Medical practitioners (e.g., surgeons) often need to assess the position and/or orientation of a patient's anatomy while performing medical procedures (e.g., surgery). For example, a surgeon may require information regarding the position and/or orientation of a patient's bones with respect to the patient or a reference coordinate system in order to visualize the patient's anatomy and/or determine the position/orientation in which medical instruments used to assist in performing the medical procedure should be positioned. Further, medical practitioners performing medical procedures in which the patient's anatomy is being altered (e.g., a traditional pedicle subtraction osteotomy, which can involve removal of a portion of the bone in the vertebra of the patient) may need to assess the amount of change that is being made to the patient's anatomy at any given point of time during the medical procedure.
Although imaging techniques (e.g., CT-scans, x-rays, etc.) can be used to plan for a desired anatomical correction to the patient's body (pre-operation) and/or determine whether the desired anatomical correction has been achieved (post-operation), intraoperative imaging to determine the on-going changes to the patient's anatomy can be difficult, inconvenient, and result in interruption of the medical procedure. For example, when performing an operation to correct an anatomical issue in a patient's spine, intraoperative assessment of the changes in the patient's anatomy, using traditional imaging techniques, may require the medical practitioner to pause the medical procedure (e.g., step back from the operating table and allow an imaging device to be brought in) so that an image of the patient's anatomy can be obtained.
Further, most traditional imaging techniques tend to only provide snapshots of the patient's anatomical structure. Although these snapshots can illustrate progressive changes to the patient's anatomy in a quantitative manner, they do not provide data of the changes as they occur in real-time. Additionally, depending on how the imaging device is positioned, the obtained image can be a subjective representation of the patient's anatomy. Therefore, when used intraoperatively, the surgeon performing the surgery may need to make a subjective assessment of when a desired anatomical orientation has been achieved. This can result in sub-optimal patient outcomes and repeat surgeries due to over- or under-correction with respect to the planned correction.

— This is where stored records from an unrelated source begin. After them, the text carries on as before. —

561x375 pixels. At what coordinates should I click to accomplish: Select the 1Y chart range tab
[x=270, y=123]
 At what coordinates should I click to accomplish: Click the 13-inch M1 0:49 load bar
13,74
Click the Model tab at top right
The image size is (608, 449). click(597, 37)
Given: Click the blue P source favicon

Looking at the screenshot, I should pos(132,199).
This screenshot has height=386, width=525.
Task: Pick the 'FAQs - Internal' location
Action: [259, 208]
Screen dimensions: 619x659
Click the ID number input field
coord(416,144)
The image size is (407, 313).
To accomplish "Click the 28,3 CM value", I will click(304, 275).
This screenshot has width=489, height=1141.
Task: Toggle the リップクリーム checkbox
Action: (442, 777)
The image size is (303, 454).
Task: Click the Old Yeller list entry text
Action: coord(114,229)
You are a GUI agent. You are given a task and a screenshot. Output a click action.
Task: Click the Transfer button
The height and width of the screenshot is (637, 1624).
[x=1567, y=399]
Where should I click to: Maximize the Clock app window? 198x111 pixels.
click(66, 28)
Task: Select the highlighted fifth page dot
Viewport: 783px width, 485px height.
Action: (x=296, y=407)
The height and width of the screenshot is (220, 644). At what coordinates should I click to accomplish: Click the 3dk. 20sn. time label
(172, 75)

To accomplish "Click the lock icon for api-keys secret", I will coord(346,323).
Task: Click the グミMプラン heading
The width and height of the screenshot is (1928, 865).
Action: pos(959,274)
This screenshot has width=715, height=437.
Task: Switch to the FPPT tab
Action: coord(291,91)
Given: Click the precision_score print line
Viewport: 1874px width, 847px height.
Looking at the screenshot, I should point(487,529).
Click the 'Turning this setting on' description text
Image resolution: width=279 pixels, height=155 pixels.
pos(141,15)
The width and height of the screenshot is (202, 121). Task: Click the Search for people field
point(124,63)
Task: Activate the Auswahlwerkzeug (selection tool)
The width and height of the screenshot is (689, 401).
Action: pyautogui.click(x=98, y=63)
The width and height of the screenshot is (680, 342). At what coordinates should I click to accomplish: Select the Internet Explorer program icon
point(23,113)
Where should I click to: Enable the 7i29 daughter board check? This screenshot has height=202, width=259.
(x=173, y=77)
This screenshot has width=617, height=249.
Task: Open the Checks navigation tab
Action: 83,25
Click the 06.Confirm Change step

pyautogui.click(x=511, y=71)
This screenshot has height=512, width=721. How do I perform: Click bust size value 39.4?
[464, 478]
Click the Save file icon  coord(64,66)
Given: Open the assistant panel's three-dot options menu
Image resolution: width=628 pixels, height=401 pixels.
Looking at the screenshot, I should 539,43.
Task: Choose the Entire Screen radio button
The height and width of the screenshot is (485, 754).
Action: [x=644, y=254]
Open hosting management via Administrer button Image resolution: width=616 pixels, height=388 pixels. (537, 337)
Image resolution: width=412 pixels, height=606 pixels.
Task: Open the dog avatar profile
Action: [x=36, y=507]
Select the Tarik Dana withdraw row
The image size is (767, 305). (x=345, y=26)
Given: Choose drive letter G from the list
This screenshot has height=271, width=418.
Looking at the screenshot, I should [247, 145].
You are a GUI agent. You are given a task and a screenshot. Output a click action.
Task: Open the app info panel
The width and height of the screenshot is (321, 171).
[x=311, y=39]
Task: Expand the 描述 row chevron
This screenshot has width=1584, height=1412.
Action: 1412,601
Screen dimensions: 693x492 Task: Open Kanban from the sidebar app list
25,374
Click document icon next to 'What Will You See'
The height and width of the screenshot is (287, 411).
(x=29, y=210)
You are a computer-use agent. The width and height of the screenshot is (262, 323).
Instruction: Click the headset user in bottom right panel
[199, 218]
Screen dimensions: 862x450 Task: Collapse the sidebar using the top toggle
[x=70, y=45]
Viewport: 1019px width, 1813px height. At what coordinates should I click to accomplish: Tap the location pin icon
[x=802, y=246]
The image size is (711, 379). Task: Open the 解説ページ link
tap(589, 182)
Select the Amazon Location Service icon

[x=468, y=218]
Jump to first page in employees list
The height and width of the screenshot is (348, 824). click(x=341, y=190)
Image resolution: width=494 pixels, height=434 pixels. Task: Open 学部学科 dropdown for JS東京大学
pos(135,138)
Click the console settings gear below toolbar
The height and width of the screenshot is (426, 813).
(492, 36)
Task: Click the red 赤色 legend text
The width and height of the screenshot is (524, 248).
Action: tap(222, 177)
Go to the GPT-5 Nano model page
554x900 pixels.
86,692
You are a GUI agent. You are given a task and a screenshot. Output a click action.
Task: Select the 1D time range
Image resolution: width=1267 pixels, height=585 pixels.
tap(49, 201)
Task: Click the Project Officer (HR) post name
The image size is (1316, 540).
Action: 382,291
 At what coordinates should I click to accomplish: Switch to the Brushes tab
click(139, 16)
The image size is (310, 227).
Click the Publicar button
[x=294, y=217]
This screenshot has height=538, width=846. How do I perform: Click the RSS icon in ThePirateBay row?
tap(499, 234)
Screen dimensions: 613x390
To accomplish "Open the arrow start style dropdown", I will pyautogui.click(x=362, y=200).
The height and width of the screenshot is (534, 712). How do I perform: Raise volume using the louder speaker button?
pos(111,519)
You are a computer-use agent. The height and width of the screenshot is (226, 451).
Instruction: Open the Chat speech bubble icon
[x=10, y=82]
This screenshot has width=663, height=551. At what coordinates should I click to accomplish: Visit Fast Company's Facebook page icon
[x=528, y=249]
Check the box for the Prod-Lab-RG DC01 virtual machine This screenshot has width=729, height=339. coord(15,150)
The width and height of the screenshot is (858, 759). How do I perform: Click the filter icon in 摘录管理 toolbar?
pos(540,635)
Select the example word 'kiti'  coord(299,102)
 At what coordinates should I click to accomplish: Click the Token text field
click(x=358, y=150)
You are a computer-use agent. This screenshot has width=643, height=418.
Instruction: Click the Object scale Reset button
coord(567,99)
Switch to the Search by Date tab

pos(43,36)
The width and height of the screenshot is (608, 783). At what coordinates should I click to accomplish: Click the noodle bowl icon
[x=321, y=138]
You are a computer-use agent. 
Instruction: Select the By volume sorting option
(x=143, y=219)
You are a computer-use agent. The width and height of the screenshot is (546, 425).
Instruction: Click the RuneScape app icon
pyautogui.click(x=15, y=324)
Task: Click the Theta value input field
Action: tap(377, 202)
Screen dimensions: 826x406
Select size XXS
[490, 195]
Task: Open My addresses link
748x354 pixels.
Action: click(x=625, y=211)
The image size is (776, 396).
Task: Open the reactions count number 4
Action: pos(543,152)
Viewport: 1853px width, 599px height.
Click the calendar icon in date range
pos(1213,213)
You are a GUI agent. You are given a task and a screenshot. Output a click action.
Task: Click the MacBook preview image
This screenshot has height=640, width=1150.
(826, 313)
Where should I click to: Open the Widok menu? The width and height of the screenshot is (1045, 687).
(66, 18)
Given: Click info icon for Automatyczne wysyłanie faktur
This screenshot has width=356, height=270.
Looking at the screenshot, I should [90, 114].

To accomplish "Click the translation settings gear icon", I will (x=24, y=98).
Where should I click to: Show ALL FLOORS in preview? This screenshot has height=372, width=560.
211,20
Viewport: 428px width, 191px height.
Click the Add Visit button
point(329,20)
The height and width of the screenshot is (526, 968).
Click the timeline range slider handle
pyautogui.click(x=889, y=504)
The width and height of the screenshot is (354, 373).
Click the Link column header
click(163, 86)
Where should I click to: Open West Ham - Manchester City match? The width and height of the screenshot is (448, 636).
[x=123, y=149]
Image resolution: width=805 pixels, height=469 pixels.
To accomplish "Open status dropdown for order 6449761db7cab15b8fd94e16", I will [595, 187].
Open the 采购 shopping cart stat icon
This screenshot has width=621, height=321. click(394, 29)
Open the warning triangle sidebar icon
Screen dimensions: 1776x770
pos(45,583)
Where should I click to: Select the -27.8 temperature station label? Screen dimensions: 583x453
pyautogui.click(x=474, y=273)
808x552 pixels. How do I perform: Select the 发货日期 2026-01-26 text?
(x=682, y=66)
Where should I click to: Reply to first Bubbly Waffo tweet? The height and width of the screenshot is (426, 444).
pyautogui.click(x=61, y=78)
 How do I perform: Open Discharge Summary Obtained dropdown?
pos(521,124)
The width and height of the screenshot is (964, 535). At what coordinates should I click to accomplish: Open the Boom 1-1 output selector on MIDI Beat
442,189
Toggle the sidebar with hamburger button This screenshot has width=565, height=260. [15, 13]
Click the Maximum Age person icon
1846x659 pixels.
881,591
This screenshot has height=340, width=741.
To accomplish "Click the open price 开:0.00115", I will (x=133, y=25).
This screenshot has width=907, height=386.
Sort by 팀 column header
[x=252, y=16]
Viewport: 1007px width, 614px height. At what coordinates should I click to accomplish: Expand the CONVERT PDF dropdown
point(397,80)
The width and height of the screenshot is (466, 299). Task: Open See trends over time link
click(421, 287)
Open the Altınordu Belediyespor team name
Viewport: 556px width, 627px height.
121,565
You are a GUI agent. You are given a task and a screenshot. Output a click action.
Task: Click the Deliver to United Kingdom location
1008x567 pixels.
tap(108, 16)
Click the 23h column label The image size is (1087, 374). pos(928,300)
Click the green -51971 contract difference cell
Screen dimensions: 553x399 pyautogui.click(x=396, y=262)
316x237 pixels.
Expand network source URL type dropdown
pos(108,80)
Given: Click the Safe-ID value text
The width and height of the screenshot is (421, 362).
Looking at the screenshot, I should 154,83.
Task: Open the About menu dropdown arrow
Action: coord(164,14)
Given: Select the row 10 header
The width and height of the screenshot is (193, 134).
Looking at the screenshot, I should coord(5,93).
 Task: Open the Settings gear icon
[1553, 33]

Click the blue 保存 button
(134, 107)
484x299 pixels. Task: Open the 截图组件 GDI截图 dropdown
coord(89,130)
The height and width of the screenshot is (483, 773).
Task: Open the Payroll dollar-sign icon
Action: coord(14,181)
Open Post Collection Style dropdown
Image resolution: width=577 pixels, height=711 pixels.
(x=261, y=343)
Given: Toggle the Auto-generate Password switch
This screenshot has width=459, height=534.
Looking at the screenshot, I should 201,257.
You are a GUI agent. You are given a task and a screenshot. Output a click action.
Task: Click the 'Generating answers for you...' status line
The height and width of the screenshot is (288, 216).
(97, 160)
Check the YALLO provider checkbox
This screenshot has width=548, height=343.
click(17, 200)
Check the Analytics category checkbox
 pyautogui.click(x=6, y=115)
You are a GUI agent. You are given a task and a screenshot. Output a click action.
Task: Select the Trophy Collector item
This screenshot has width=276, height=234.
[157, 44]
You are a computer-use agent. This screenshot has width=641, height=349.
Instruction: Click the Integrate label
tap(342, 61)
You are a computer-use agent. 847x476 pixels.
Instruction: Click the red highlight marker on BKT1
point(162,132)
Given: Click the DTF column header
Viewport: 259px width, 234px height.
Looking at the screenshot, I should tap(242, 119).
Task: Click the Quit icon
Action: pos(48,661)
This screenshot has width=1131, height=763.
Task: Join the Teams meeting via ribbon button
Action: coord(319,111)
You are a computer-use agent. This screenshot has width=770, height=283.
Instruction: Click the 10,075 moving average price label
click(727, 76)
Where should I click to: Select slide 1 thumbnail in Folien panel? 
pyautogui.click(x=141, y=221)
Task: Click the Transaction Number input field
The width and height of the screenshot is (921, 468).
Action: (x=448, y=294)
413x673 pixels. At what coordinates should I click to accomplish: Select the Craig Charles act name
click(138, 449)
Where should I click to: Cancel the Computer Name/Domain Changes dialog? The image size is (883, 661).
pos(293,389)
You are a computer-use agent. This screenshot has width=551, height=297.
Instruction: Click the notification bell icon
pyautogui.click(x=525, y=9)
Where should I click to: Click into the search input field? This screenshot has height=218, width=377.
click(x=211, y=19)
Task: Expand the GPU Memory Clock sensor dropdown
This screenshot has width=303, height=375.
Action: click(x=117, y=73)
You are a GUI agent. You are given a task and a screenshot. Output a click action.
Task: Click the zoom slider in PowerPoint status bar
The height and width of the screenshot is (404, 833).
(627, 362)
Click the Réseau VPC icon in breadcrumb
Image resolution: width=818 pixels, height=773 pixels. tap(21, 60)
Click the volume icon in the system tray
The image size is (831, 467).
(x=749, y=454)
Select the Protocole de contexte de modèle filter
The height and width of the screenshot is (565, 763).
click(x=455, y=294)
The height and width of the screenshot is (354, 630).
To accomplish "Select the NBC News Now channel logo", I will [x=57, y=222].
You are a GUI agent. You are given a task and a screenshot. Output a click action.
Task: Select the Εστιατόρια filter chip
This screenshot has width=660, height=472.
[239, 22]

Exemplary systems and methods for intraoperatively measuring anatomical orientation using electronic devices are disclosed in U.S. application Ser. No. 14/471,120 filed on Aug. 28, 2014, which is hereby incorporated by reference in its entirety. There is a continual need for improved ways of packaging, calibrating, and testing surgical electronic devices, improving the accuracy of such devices, and for making such devices more user-friendly.